PROMPT:
Put every nonblank line of the records below into a Markdown table with two columns, Row and Line. Number the rows in order.

-- Start of TASK MATERIAL --

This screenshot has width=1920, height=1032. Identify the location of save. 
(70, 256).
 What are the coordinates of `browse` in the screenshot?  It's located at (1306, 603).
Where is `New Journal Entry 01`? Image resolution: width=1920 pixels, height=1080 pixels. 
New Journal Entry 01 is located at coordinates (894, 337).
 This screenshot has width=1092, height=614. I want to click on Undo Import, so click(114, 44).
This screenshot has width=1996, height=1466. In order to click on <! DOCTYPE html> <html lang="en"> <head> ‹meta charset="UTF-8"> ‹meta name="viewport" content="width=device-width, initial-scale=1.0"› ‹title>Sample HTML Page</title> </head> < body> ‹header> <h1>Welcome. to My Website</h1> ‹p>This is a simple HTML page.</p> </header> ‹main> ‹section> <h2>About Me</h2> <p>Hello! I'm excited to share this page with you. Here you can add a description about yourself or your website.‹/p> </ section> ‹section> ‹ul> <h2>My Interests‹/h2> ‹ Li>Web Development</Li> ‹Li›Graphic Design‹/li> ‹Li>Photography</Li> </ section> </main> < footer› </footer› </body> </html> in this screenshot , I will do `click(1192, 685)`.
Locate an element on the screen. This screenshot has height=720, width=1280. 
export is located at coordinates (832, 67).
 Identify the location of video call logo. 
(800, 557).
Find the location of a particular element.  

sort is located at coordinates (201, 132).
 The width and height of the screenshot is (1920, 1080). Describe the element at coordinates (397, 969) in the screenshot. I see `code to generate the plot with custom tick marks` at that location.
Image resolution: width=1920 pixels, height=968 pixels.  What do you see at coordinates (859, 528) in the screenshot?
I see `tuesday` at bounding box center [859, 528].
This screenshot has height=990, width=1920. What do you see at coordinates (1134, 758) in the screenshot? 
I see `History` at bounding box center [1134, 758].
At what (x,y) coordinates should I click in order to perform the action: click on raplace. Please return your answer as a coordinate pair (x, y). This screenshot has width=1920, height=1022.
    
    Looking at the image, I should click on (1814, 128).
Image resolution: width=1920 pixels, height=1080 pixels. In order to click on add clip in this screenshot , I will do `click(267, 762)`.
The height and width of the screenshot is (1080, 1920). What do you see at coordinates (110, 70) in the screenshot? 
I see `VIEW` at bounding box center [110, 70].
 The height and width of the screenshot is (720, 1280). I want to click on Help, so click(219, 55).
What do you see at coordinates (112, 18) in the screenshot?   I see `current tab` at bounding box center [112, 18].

-- End of TASK MATERIAL --

THE COMPLETED TASK:
| Row | Line |
|---|---|
| 1 | This screenshot has width=1920, height=1032. Identify the location of save.  |
| 2 | (70, 256). |
| 3 |  What are the coordinates of `browse` in the screenshot?  It's located at (1306, 603). |
| 4 | Where is `New Journal Entry 01`? Image resolution: width=1920 pixels, height=1080 pixels.  |
| 5 | New Journal Entry 01 is located at coordinates (894, 337). |
| 6 |  This screenshot has width=1092, height=614. I want to click on Undo Import, so click(114, 44). |
| 7 | This screenshot has width=1996, height=1466. In order to click on <! DOCTYPE html> <html lang="en"> <head> ‹meta charset="UTF-8"> ‹meta name="viewport" content="width=device-width, initial-scale=1.0"› ‹title>Sample HTML Page</title> </head> < body> ‹header> <h1>Welcome. to My Website</h1> ‹p>This is a simple HTML page.</p> </header> ‹main> ‹section> <h2>About Me</h2> <p>Hello! I'm excited to share this page with you. Here you can add a description about yourself or your website.‹/p> </ section> ‹section> ‹ul> <h2>My Interests‹/h2> ‹ Li>Web Development</Li> ‹Li›Graphic Design‹/li> ‹Li>Photography</Li> </ section> </main> < footer› </footer› </body> </html> in this screenshot , I will do `click(1192, 685)`. |
| 8 | Locate an element on the screen. This screenshot has height=720, width=1280.  |
| 9 | export is located at coordinates (832, 67). |
| 10 |  Identify the location of video call logo.  |
| 11 | (800, 557). |
| 12 | Find the location of a particular element.   |
| 13 | sort is located at coordinates (201, 132). |
| 14 |  The width and height of the screenshot is (1920, 1080). Describe the element at coordinates (397, 969) in the screenshot. I see `code to generate the plot with custom tick marks` at that location. |
| 15 | Image resolution: width=1920 pixels, height=968 pixels.  What do you see at coordinates (859, 528) in the screenshot? |
| 16 | I see `tuesday` at bounding box center [859, 528]. |
| 17 | This screenshot has height=990, width=1920. What do you see at coordinates (1134, 758) in the screenshot?  |
| 18 | I see `History` at bounding box center [1134, 758]. |
| 19 | At what (x,y) coordinates should I click in order to perform the action: click on raplace. Please return your answer as a coordinate pair (x, y). This screenshot has width=1920, height=1022. |
| 20 |     Looking at the image, I should click on (1814, 128). |
| 21 | Image resolution: width=1920 pixels, height=1080 pixels. In order to click on add clip in this screenshot , I will do `click(267, 762)`. |
| 22 | The height and width of the screenshot is (1080, 1920). What do you see at coordinates (110, 70) in the screenshot?  |
| 23 | I see `VIEW` at bounding box center [110, 70]. |
| 24 |  The height and width of the screenshot is (720, 1280). I want to click on Help, so click(219, 55). |
| 25 | What do you see at coordinates (112, 18) in the screenshot?   I see `current tab` at bounding box center [112, 18]. |